Page MenuHomePhabricator

updateCollation.php should sanity check the collation before proceeding
Closed, ResolvedPublic

Description

updateCollation.php should sanity check the collation before proceeding.

This could prevent some silly mistakes like the one seen on bug 46005 comment 4.


Version: 1.22.0
Severity: minor

Details

Reference
bz46615

Event Timeline

bzimport raised the priority of this task from to Low.Nov 22 2014, 1:23 AM
bzimport set Reference to bz46615.

Basically, updateCollation didn't actually check if chosen collation is supported by both the underlying ICU library and MediaWiki's list of first-letters for this language, and so processed all the pages without complaining; the error was only revealed when actually browsing the wiki.

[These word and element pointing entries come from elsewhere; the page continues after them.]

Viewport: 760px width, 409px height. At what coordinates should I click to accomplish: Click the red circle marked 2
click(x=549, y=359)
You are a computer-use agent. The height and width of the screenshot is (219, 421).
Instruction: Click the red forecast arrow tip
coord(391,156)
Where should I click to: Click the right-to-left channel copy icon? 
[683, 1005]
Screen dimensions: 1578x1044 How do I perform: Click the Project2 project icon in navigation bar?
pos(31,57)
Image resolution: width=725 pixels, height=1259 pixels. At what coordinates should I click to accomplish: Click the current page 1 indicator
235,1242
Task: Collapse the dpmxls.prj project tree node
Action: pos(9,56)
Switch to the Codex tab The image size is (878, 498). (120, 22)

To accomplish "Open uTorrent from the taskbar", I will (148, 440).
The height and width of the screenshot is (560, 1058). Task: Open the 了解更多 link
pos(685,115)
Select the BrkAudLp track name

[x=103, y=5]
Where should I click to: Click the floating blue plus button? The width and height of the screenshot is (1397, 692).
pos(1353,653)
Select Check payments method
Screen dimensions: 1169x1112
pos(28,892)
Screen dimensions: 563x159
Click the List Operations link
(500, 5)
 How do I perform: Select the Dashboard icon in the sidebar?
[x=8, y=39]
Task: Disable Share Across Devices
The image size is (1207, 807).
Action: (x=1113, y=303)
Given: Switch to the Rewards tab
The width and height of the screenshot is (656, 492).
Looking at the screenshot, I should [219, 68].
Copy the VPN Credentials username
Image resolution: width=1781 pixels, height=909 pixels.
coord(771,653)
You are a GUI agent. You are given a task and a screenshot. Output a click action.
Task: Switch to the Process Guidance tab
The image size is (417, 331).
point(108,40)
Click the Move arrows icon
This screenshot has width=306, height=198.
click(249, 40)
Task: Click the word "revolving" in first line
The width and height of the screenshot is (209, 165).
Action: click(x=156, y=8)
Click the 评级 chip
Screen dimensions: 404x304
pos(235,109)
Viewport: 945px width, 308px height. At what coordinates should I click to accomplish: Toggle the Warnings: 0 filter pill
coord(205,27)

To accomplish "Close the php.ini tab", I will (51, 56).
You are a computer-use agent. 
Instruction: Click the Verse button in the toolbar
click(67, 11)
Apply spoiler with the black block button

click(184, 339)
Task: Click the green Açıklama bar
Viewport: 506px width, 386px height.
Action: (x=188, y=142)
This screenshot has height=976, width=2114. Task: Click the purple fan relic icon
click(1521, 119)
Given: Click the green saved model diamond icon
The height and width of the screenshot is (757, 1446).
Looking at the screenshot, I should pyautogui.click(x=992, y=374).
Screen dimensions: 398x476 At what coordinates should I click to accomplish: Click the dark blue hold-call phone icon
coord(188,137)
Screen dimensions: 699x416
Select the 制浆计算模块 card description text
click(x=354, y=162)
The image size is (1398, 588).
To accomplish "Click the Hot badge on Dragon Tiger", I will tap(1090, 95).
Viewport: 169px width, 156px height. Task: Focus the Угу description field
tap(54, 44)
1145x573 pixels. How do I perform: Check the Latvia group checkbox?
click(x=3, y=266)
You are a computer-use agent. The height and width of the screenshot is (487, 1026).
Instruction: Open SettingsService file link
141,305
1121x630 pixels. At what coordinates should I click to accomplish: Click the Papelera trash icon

That change then breaks at update.php:

Updating category collations...PHP Fatal error: Call to undefined method UppercaseCollation::getFirstLetterData() in mediawiki/core/maintenance/updateCollation.php on line 87

UppercaseCollation extends Collation, but getFirstLetterData() is provided by IcuCollation, so UppercaseCollation doesn't have such method.

It may be better to break at update instead of when browsing the category page but it shouldn't fail at all.

Whoops that method isnt in the base class and i had only tested on uca collations. I submitted a revert for now (can I +2 a revert if its reverting code I +2'd in the first place)

That's gerrit change Ib7b9597ff842a76185ba5c153922834ffb741237 for reference

Maybe we should wrap it in an if instanceof IcuCollation instead of reverting?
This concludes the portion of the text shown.